El destino los unió. Como el que une dos puntos que están,
inexorablemente, abocados a encontrarse. Él soñaba, desde que ya de pequeño
vestía la camiseta rojiblanca, con jugar en el Atlético de Madrid. Mientras, el
Atleti deseaba un jugador de sus características. El potencial que se imaginaba
a Yannick Carrasco cuando llegó al Vicente Calderón no parecía tener techo.
Jugador eléctrico, volcánico. De esos que juegan subidos en una moto. Inquieto
e indefendible. Futbolista individualista y regateador por naturaleza. El caos
dentro de la perfección táctica del equipo de Simeone.

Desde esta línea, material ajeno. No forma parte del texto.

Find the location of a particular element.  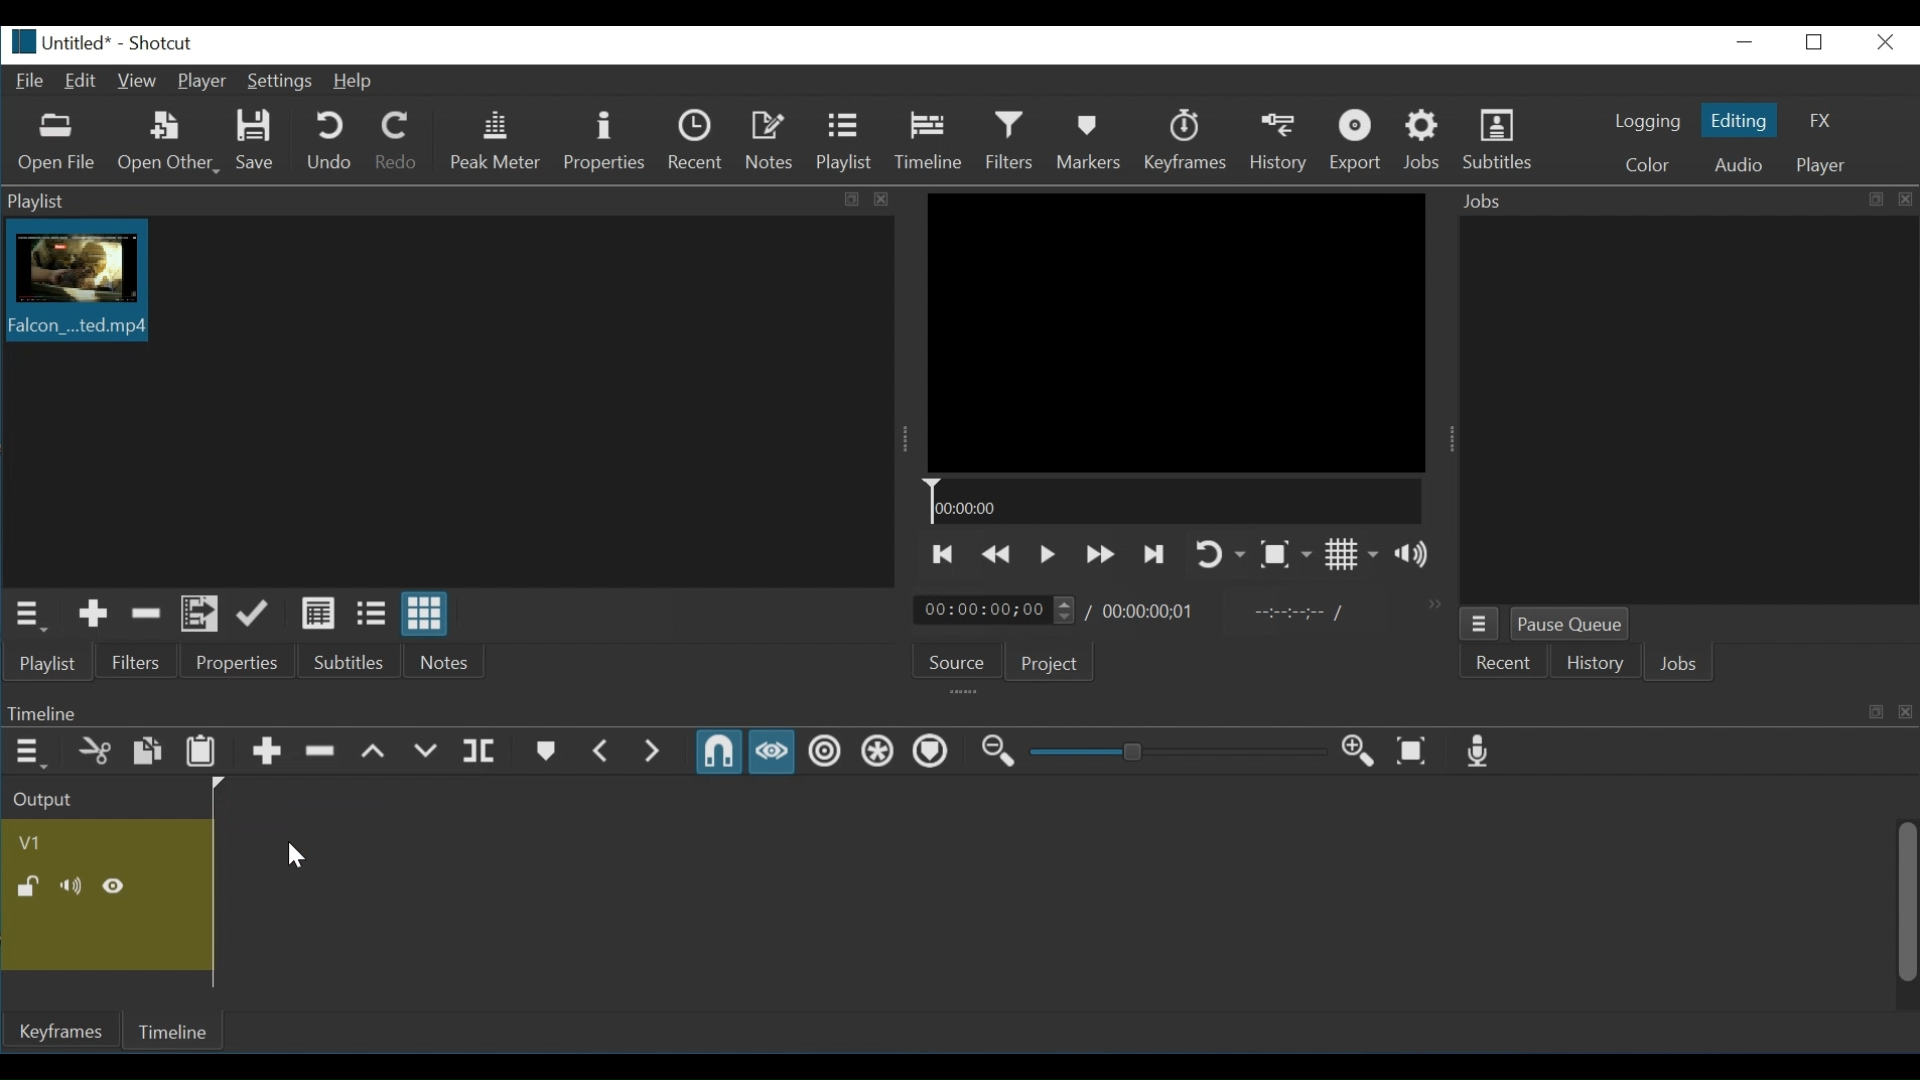

Source is located at coordinates (958, 664).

El destino, también, los separó. Como el que se encuentra
encallado en una relación por compromiso. “La quiero”, se dice en voz baja. O
“la quiero querer”, se corrige mentalmente. Dos años después de su llegada, la
evolución que se le antojaba quedó embarrada y atascada. En nada. El belga
demostró, a cuenta gotas, que centrado en el fútbol y en lo que hay a su alrededor
era un futbolista temible. Pero no quiso serlo. O igual no pudo, nunca lo
sabremos. La realidad es que las expectativas se comieron a Yannick. Cuando
alcanzó el estatus de estrella del equipo, y fue considerado como el crack que
estaba siendo, se recreó en un título de paja y se olvidó de lo más importante:
el balón. Y no porque no supiese jugarlo, que sabía. Si no porque no quiso
jugarlo para con sus compañeros, que son el fin del alza de cualquier jugador a
la cima del fútbol.

Entre medias, Yannick Carrasco dejó muchos quilates. Regates
que ni soñaríamos con intentar, goles que decidieron partidos, goles que
decidieron partidazos… Le vimos marcar un hat trick, correr la banda del
Vicente Calderón y ser el segundo jugador en marcar en el Wanda Metropolitano.
Le hemos visto echarse el equipo a la espalda y también intentarlo sin suerte.
Pero intentarlo, al fin y al cabo. También, cabe decir, le hemos visto apático
y desentonado. Abandonar el campo andando con el equipo teniendo que ganar un
partido. Le hemos visto enfadado por un cambio y le recordamos innumerables
acciones de puro individualista. “El ego al servicio del grupo”, norma básica
del cholismo, nunca casó con él.

También le vimos, y con esto termino, haciéndonos felices.
Al menos durante un ratito. Sus minutos en la final de la Champions League en
Milán fueron apoteósicos. Nunca vi nada igual. Una actuación que merecía el
título. Lo de menos fue el gol, aunque había que estar ahí. Cogió a un Atleti
atragantado y hundido y empezó a correr hacia delante. Tuvo el partido en sus
piernas. Los defensas de blanco no sabían por donde les venía. Tampoco pararle.
Así que utilizaron todas sus artimañas posibles. Faltas, faltones y auténticas
salvajadas de entradas. Lo aguantó todo, incluso contragolpes donde se
levantaba de faltas alevosas. Sólo le pudo salvar el silbato del árbitro. La
historia acabó mal, de acuerdo. Pero regaló a los atléticos unos momentos con
los que no contaban. Como los minutos que fueron desde el gol de Godín al de
Sergio Ramos en Lisboa.

Ahora se marcha a China. Sólo él sabe por qué y para qué. Lo
que cuenta no me lo creo, como no me creo el precio que se ha fijado en su
venta. El destino une y separa, empezaba diciendo. Sin embargo, ninguna fuerza
es lo suficientemente grande como para hacernos olvidar que, por alguna razón,
una vez algo nos hizo felices. Hasta siempre Yannick.